Anonymous posted on Saturday, April 23, 2005 - 2:53 pm
I am trying to develop multiple level path analysis. When I have a restricted number of variables (n=6), I am able to perform the analysis. However, I discovered theoretical reasons to disaggregate a few of the measures, but not enough for Multilevel SEM. When I do this, I end up with a non-positive definite matrix at the between level. Any suggestions as to why and how to fix this problem?
My level-2 n=29 and my level-1 n=447. There are two variables at level-2 and eight level-1 variables. I can't understand why the disaggregation would generate such problems. Any thoughts?

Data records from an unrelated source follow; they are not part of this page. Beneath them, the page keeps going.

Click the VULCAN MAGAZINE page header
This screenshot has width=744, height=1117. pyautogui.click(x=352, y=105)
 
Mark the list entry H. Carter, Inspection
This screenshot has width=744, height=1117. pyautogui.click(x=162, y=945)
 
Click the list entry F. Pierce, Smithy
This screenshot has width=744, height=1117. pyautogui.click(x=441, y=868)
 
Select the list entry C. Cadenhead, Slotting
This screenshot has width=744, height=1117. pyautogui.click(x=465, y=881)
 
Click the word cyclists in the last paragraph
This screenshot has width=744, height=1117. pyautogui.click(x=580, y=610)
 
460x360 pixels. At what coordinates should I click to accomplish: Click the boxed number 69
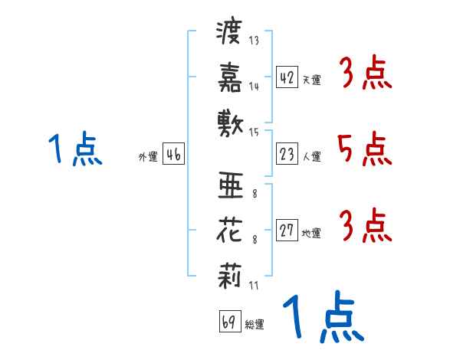point(228,322)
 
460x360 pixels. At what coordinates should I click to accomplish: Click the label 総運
point(255,325)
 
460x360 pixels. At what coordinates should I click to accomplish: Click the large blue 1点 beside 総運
point(323,318)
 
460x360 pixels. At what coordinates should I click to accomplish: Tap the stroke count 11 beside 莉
point(254,286)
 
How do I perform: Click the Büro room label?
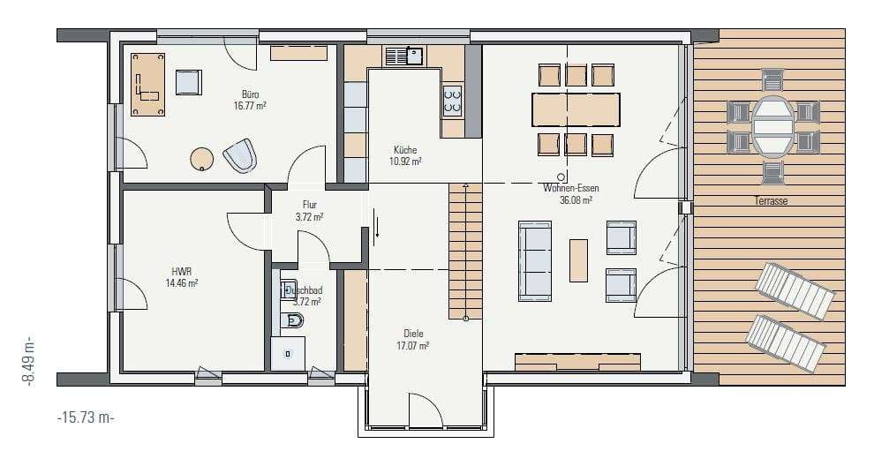coord(250,94)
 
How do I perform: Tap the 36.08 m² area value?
coord(576,200)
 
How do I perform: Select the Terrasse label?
coord(771,200)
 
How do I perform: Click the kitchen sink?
coord(405,56)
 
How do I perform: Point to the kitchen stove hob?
coord(452,101)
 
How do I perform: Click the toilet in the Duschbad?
coord(292,320)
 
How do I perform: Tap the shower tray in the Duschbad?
coord(288,353)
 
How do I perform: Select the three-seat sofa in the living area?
coord(534,261)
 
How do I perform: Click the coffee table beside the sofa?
coord(578,260)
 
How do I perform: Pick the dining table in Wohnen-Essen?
coord(576,109)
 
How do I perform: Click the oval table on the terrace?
coord(772,126)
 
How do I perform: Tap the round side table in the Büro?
coord(201,158)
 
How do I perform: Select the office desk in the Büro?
coord(147,84)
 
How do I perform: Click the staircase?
coord(465,251)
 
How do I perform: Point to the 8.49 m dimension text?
coord(28,361)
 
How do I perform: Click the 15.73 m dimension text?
coord(86,417)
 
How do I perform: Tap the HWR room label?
coord(182,272)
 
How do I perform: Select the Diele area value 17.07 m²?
coord(412,346)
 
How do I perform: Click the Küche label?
coord(405,150)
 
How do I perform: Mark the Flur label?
coord(309,205)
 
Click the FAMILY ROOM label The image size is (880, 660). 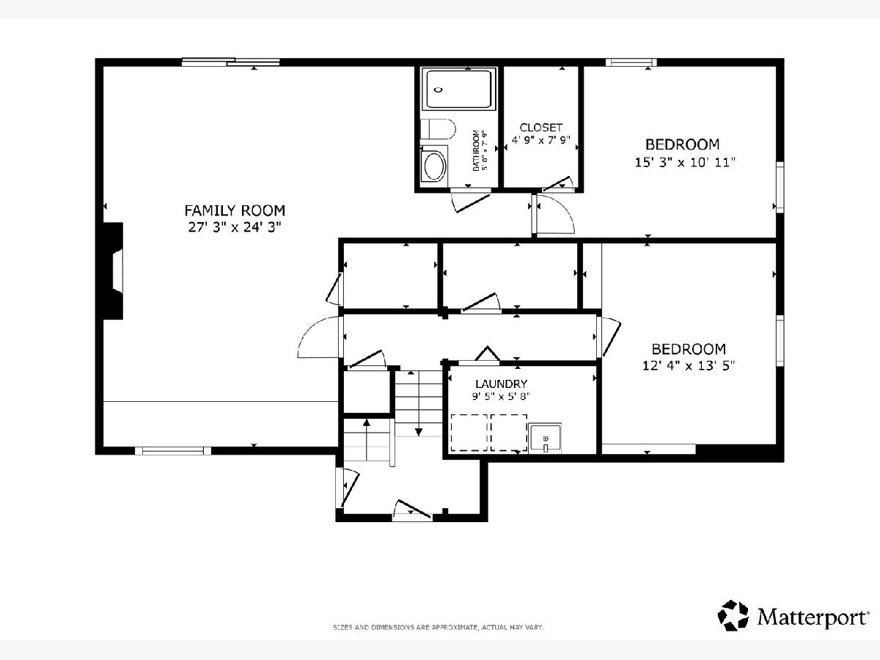235,210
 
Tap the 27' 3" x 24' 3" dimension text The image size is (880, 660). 235,227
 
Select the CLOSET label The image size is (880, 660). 540,128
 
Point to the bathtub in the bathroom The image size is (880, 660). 458,89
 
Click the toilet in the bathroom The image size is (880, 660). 439,128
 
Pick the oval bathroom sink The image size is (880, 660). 434,166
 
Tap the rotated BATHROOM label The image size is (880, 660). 476,150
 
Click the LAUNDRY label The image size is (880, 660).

Anonymous posted on Saturday, April 23, 2005 - 5:24 pm
I was able to figure out a proper start value that did the trick.
I have a model with four factors with three indicators each (one with four), collected in 16 organisations.
I am using TYPE=COMPLEX to account for the nesting of the data.
I have received the following warning: "THE STANDARD ERRORS OF THE MODEL PARAMETER ESTIMATES MAY NOT BE TRUSTWORTHY FOR SOME PARAMETERS DUE TO A NON-POSITIVE DEFINITE FIRST-ORDER DERIVATIVE PRODUCT MATRIX. THIS MAY BE DUE TO THE STARTING VALUES BUT MAY ALSO BE AN INDICATION OF MODEL NONIDENTIFICATION. THE CONDITION NUMBER IS -0.142D-16. PROBLEM INVOLVING THE FOLLOWING PARAMETER: Parameter 16, PSC BY PSC1_3
THIS IS MOST LIKELY DUE TO HAVING MORE PARAMETERS THAN THE NUMBER OF CLUSTERS MINUS THE NUMBER OF STRATA WITH MORE THAN ONE CLUSTER."
This happens both when I use all cases (i.e. including missing values, N = 1730) and complete cases (i.e. restricted to those with complete data, N = 1521).
What does this mean - what kind of "strata" does Mplus refer to?
referring to my post from May, 27th - do you have a suggestion of why this happens? To what kind of "strata" does Mplus refer to?
I have meanwhile run the model applying WLSMV because my indicators are 5-point-Likert type items. In this model, I do not get the above message. Can I consider this an indication that WLSMV is more appropriate for my data? Would this answer my above question?